Class III. During this class we went over what we completed in the previous class, why we did it and what we found. We then began to plot the data on the board as they drew their own graphs. This took time as the younger classes had not done a lot of this. However we were successful. We called volunteers up to the board to mark the data points, asking the rest of the class to make sure the data point was in the correct position. We then discussed what we could learn from the graph i.e. bigger asteroids make bigger craters, or bigger craters come from bigger asteroids. After completing the graph, we began filling in the scientific report. For this we made up a four page outline for the class which included, introduction, method, results with table and graph, images of craters compared to lunar craters and conclusions. Talking our way through the different sections, and filling them out together took some time, but I think this was very useful to cement the ideas for the children and to get them to think about the concepts again.

Image of front page of class report.
Image of front page of the class report.

Finding planets

The pace of the older classes was a little faster, and so we had some time to cover planet hunting with them. The Kepler website has some good resources and example light curves which I used in this class. They can be found here, with a detailed (and long) class plan here.

Class I. The first part of the session we spent talking about our solar system. We went through the planets talking about their sizes, orbits, moons, surface conditions, making comparisons to earth. We introduced the concept of the astronomical unit. We recorded all the measurements for each planet, size, orbit, radius, moons in a table while discussing the topic.

We then discussed solar eclipses, what happens when the moon travels between the sun and the earth. What would this look like if we made a graph of the light coming from the sun? What would this graph look like if the moon was smaller? What if it was further away? In this way we began to introduce transits and light curves.

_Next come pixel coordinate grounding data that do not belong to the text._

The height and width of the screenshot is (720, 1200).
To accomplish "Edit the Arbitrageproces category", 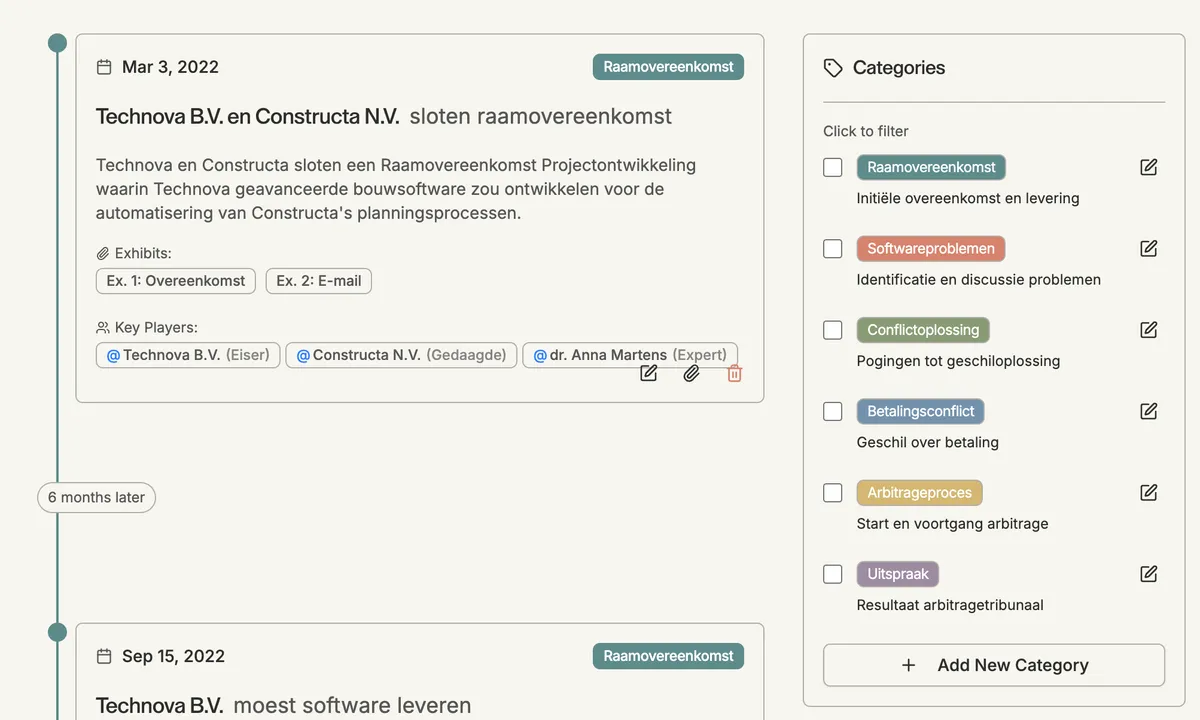I will (x=1149, y=492).
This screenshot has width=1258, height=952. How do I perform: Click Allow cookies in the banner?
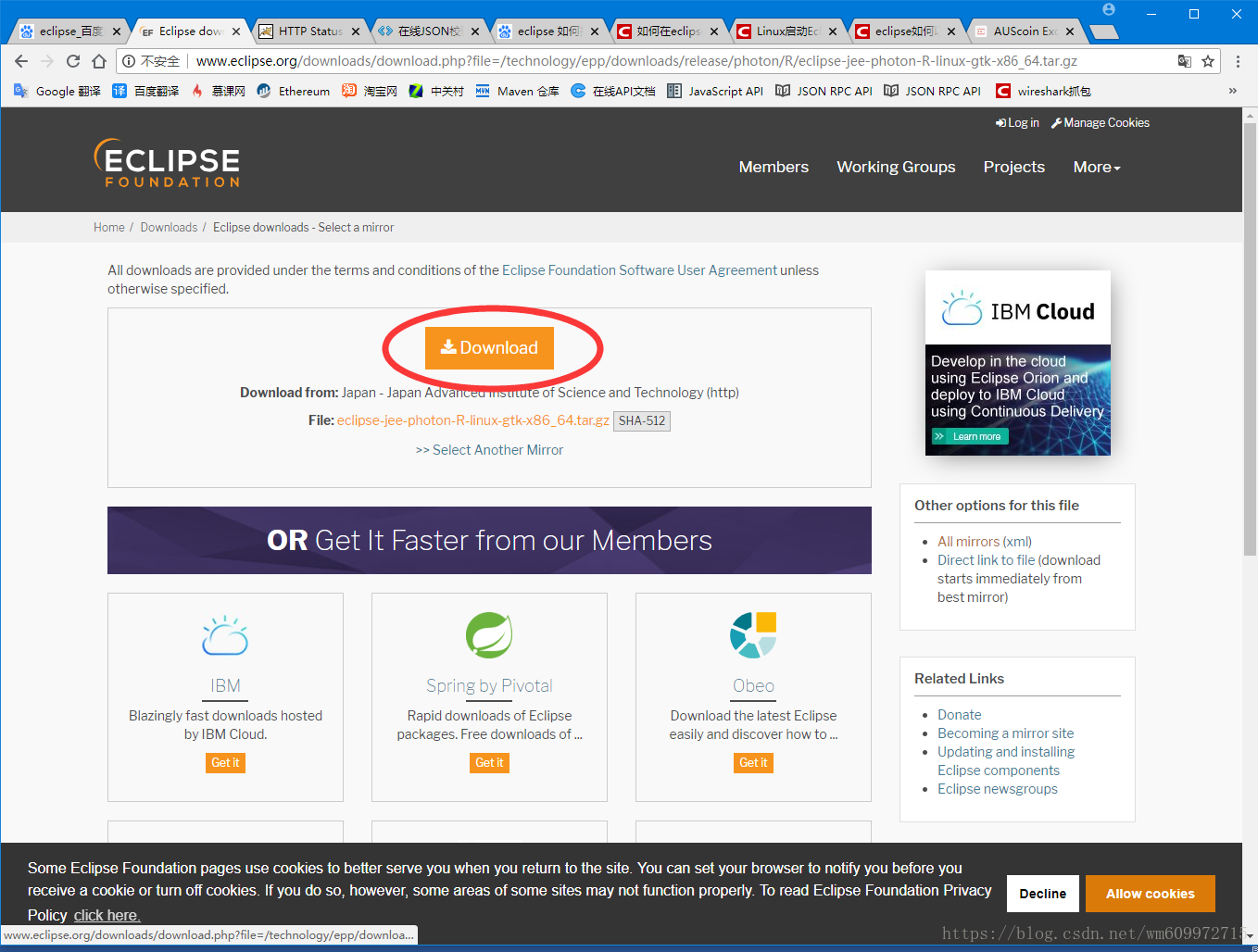[x=1150, y=894]
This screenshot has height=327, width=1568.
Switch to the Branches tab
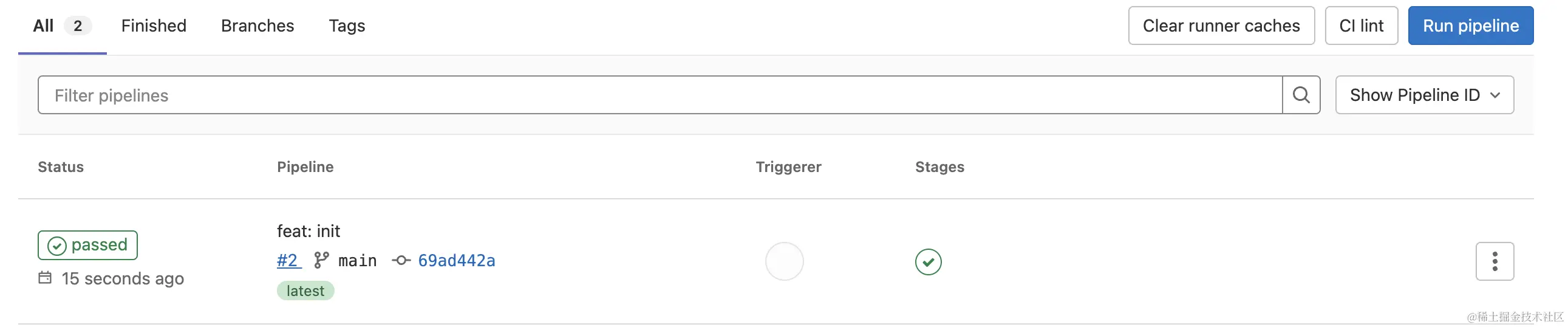(x=257, y=26)
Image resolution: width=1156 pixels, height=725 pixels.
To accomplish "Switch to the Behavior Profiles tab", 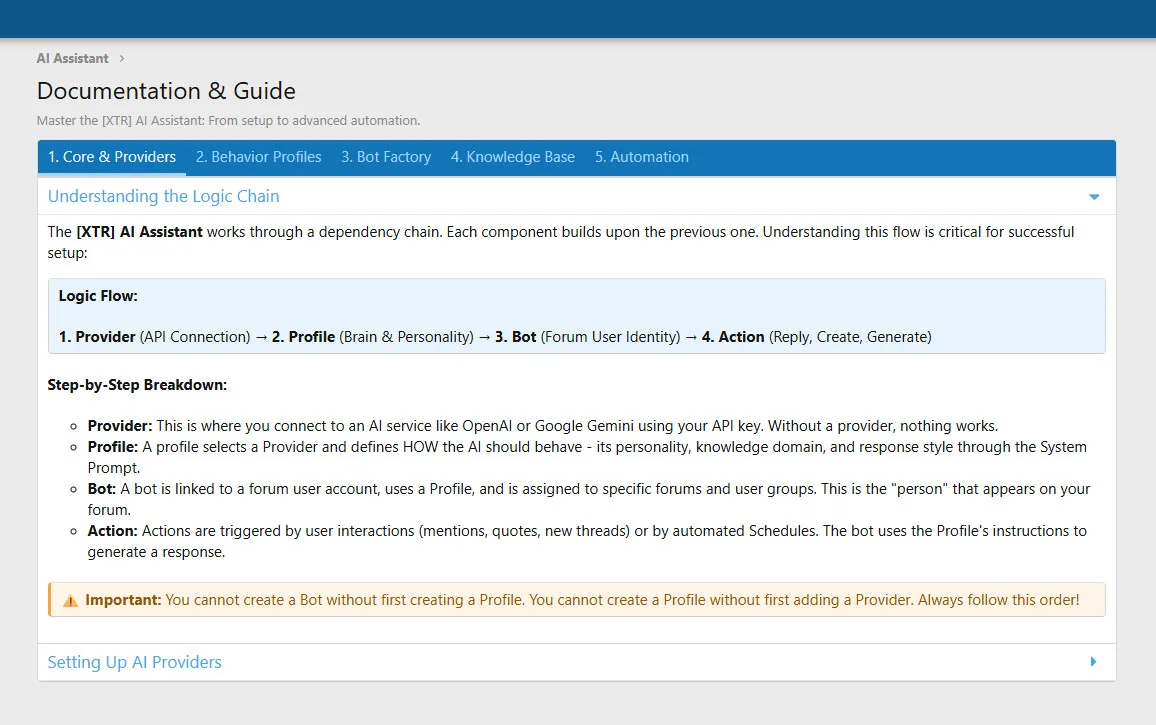I will [x=259, y=157].
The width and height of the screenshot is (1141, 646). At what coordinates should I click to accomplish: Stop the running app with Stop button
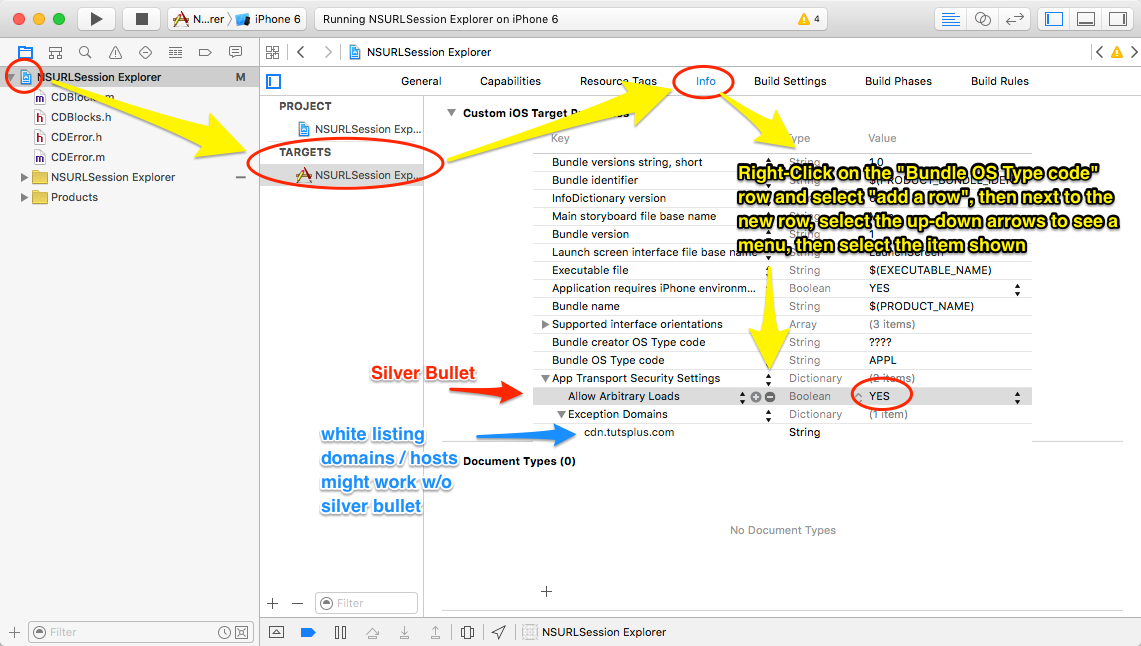pos(141,18)
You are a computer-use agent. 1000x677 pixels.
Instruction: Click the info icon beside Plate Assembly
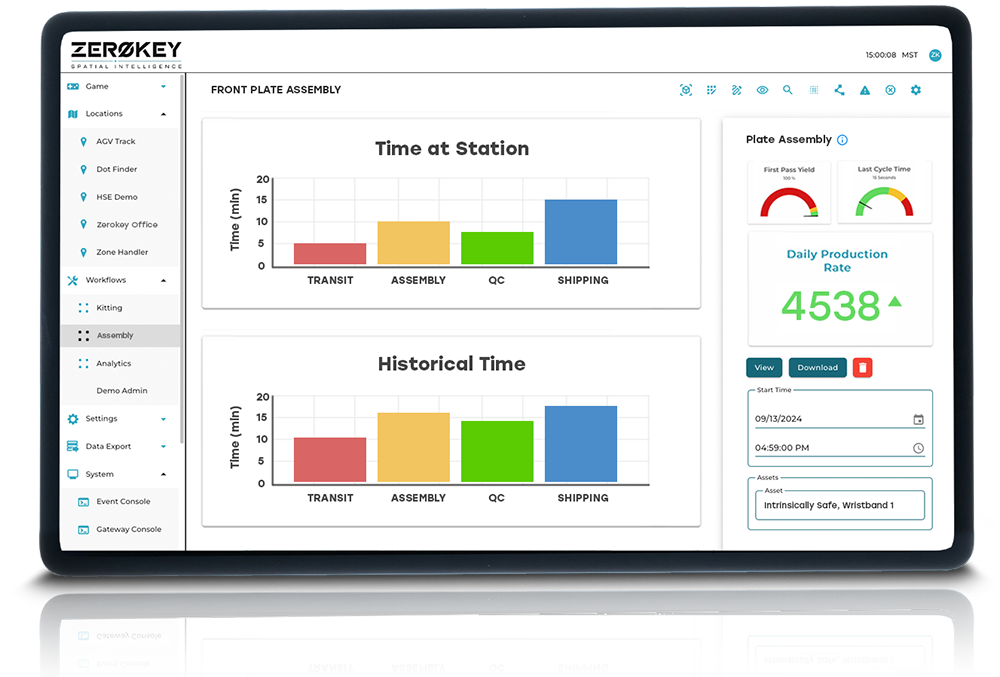click(842, 140)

Class II. We talked shortly about transits again this time bringing in the idea of viewing angle. We then used cleaned Kepler light curves to look for planets around these stars. We identified where the transits occurred in the light curve, found the period of the planet. We began with light curves of star with only one planet and moved on to look at transit light curves of stars with multiple orbiting planets. We did the first couple in class together, and then allowed them free time to fill in the table with the periods of the planets themselves while moving around the room to help.

Solar system drawings
Drawings from the youngest class (age 5-6) on the solar system.

Introduction to Coding

These activities were lead my colleague. We began by emphasising the need for coding in many different aspects of science and life. The resources available at were invaluable for these classes. We began with a class on how computers think, and using pen and paper and working in pairs, the children had to write programs for each other to draw specific images. This was all done using graph paper and such commands as up,down,left,right,paint. At the end of this class we were able to introduce the concept of loops.

The second class was held in the computer room, where we worked on such exercises as these. The exercises involve giving a sequence of commands to small characters to get to the end of a maze or draw a certain step. The logic and functions are slowly built up, from exercise to exercise. The children really enjoyed the 'game' aspect of these exercises. We had them working in pairs, and they did very well in getting through many exercises. There was the added benefit that they could continue with these exercises at home.